▸ **TEXTAUSZUG**:
=-=-=-=-=

05. Dezember, 2025

Unternehmen

Die stille Pleitewelle: Warum Deutschlands Billigshops massenhaft kippen

Die ostdeutsche Discountkette rutscht in die Insolvenz – ein Signal dafür, wie gnadenlos der Wettbewerb im unteren Preissegment geworden ist.

Die stille Pleitewelle: Warum Deutschlands Billigshops massenhaft kippen
Die ostdeutsche Handelskette Groschen-Markt ist insolvent – der Kampf im Niedrigpreissegment spitzt sich zu.

Die Regale sind voll, die Preise niedrig – doch der Kundenzustrom reichte nicht mehr aus. Groschen-Markt, eine der letzten regionalen Handelsketten aus Ostdeutschland, hat Insolvenzantrag gestellt. Der Betreiber DEC Handelsgesellschaft reagiert damit auf eine Marktverengung, die Nonfood-Discounter seit Jahren immer stärker unter Druck setzt. Die Konkurrenz hat sich professionalisiert, globalisiert – und eine traditionsreiche Kette trifft nun die volle Wucht eines strukturellen Wandels.

Ein Geschäftsmodell stößt an seine Grenzen

Groschen-Markt war lange ein Archetyp dessen, was im ländlichen Osten funktionierte: ein breites Sortiment, schnörkellose Preise und lokale Verankerung. Doch das Modell verliert an Halt. Wettbewerber wie Action und Woolworth expandieren aggressiv, mit Logistik- und Einkaufsvorteilen, die kleinere Anbieter kaum kompensieren können. Parallel wächst der Einfluss globaler Onlineplattformen wie Temu und Shein, die ultra-niedrige Preise mit Direktversand kombinieren und selbst Haushaltsware in Preisregionen drücken, die stationäre Händler nicht abbilden können.

Hinzu kommt die schwächelnde Konsumnachfrage. Nicht einmal Niedrigpreisprodukte sind immun gegen die Zurückhaltung vieler Haushalte, deren Budgets durch Energiepreise, Mieten und Lebensmittelkosten aufgezehrt wurden. Die Folge: Das Nonfood-Geschäft bröckelt – und die betriebliche Grundlage des Unternehmens gleich mit.

=-=-=-=-=

▸ **GESAMMELTES MATERIAL**:
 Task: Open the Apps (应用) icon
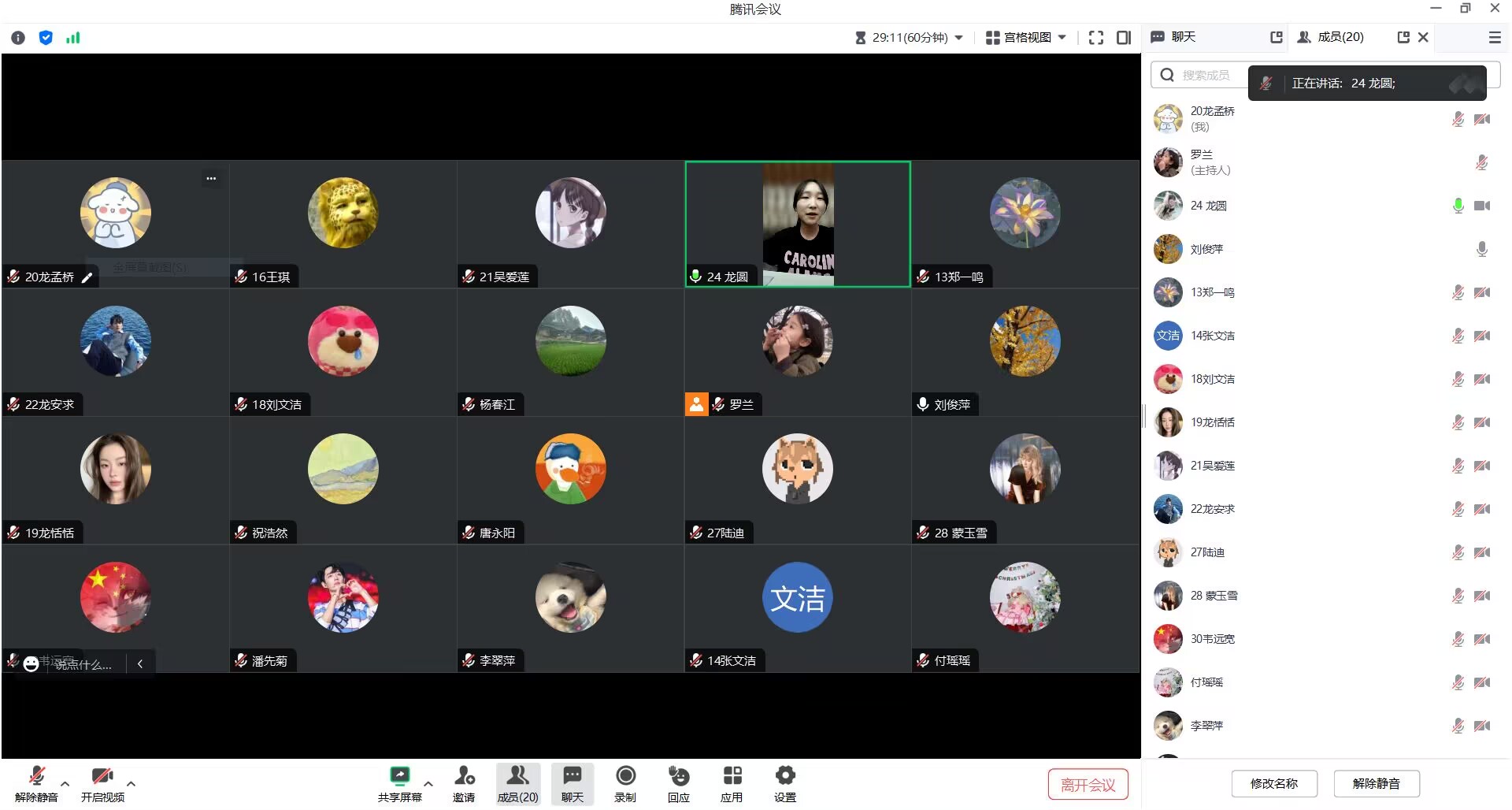click(732, 777)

=-=-=-=-=

▸ **ERFORDERLICHE SCHRITTE**:
**1)** Geben Sie aus dem Textauszug zur Insolvenz von Groschen-Markt den Abschnitt wortgetreu wieder, der mit den Worten "Ein Geschäftsmodell stößt" beginnt und mit "nicht abbilden können." endet.
**2)** Welche Gesellschaft betreibt laut dem Textauszug die Handelskette Groschen-Markt?

▸ **ANTWORTEN JE AUFGABE**:
**1)**
Ein Geschäftsmodell stößt an seine Grenzen

Groschen-Markt war lange ein Archetyp dessen, was im ländlichen Osten funktionierte: ein breites Sortiment, schnörkellose Preise und lokale Verankerung. Doch das Modell verliert an Halt. Wettbewerber wie Action und Woolworth expandieren aggressiv, mit Logistik- und Einkaufsvorteilen, die kleinere Anbieter kaum kompensieren können. Parallel wächst der Einfluss globaler Onlineplattformen wie Temu und Shein, die ultra-niedrige Preise mit Direktversand kombinieren und selbst Haushaltsware in Preisregionen drücken, die stationäre Händler nicht abbilden können.

**2)** Die DEC Handelsgesellschaft.